## begin Provided records
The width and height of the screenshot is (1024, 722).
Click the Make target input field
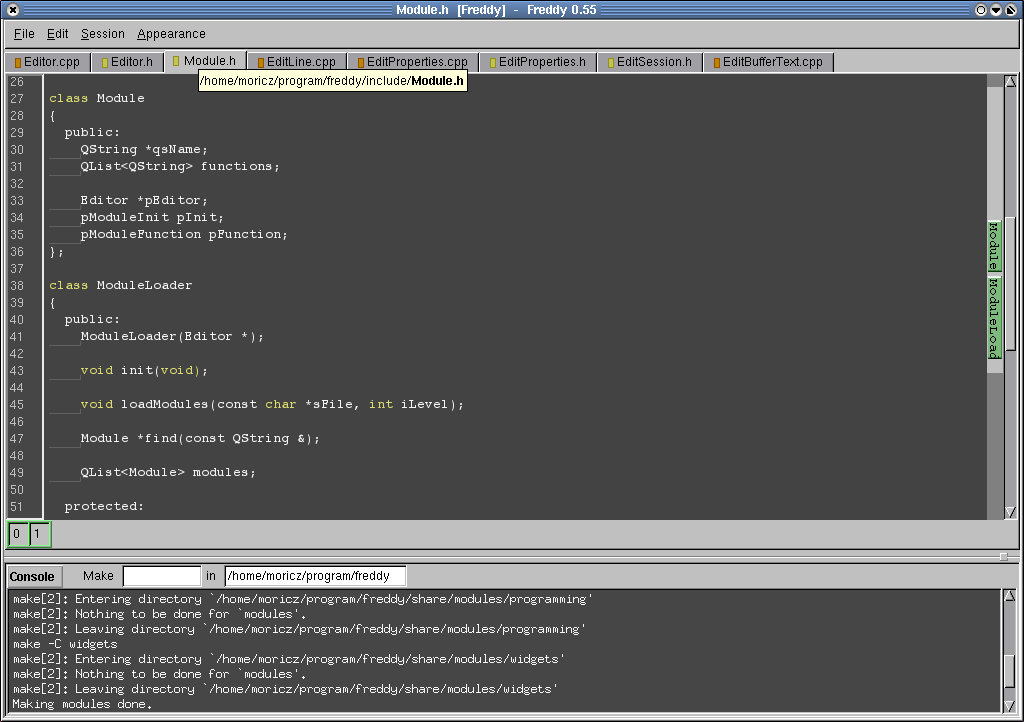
## end Provided records
## begin Provided records
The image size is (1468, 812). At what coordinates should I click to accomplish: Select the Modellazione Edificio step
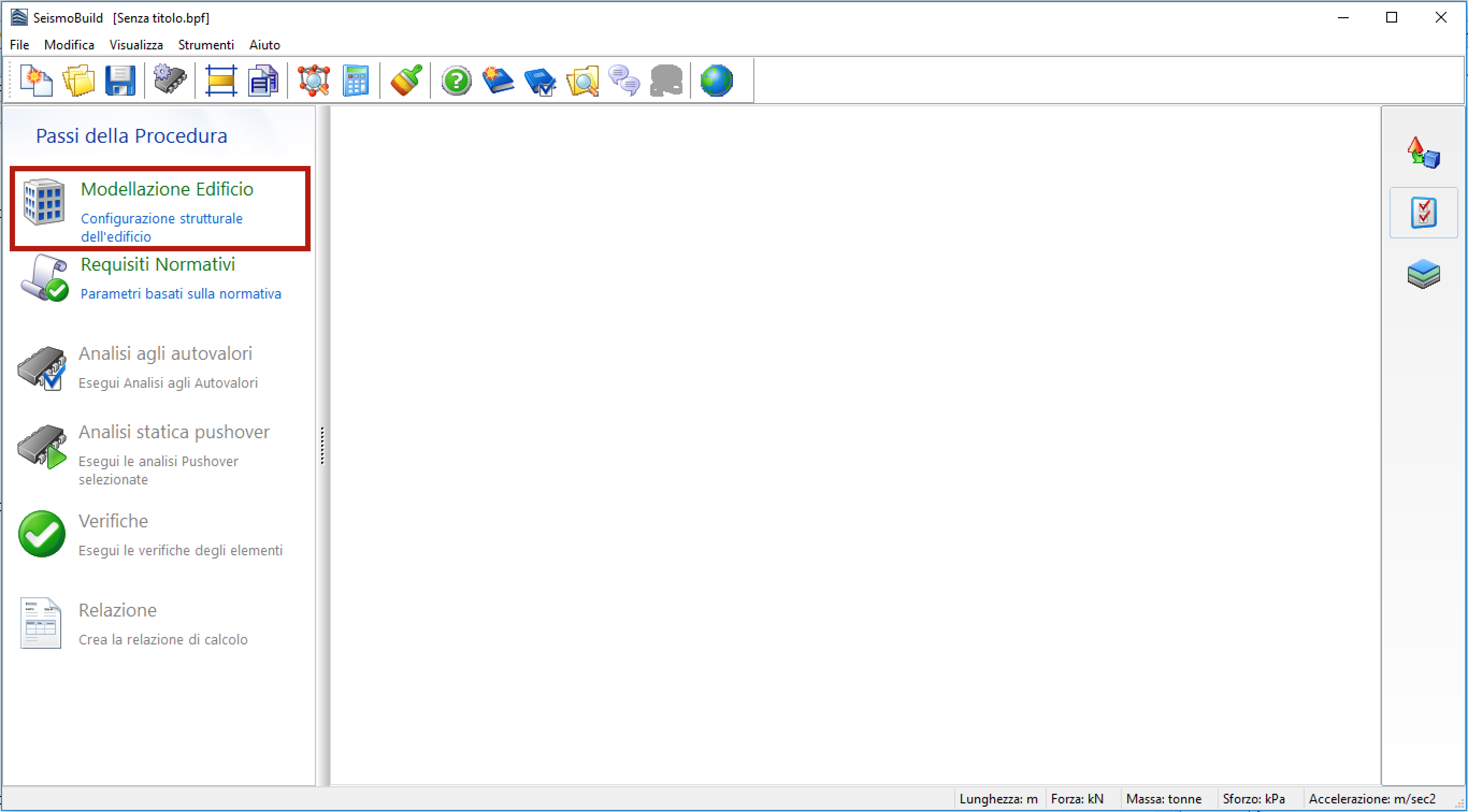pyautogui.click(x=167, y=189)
## end Provided records
## begin Provided records
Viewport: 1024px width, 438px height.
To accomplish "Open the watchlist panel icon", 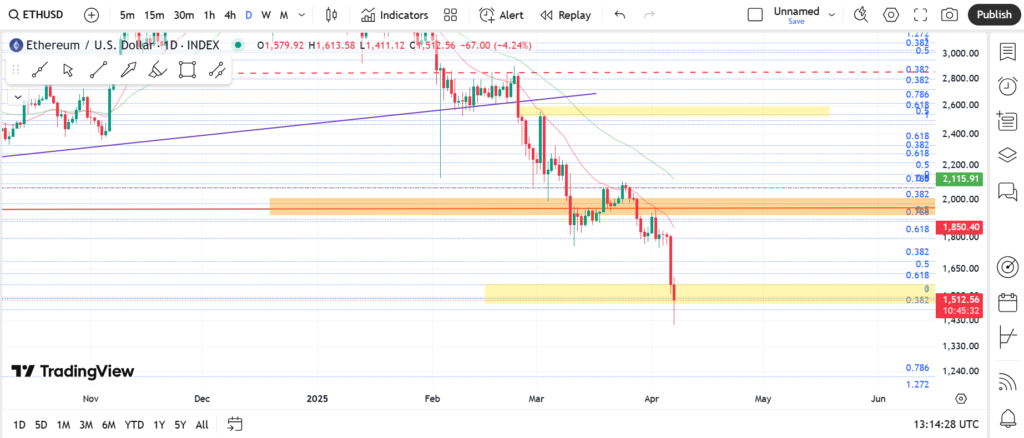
## end Provided records
** Your instructions **
Give the lines starting at the one containing "The width and" and ending at the one containing "Click the Make target input field" again, with "input field" swapped for "text box" and nothing else changed.

** Task output **
The width and height of the screenshot is (1024, 722).
Click the Make target text box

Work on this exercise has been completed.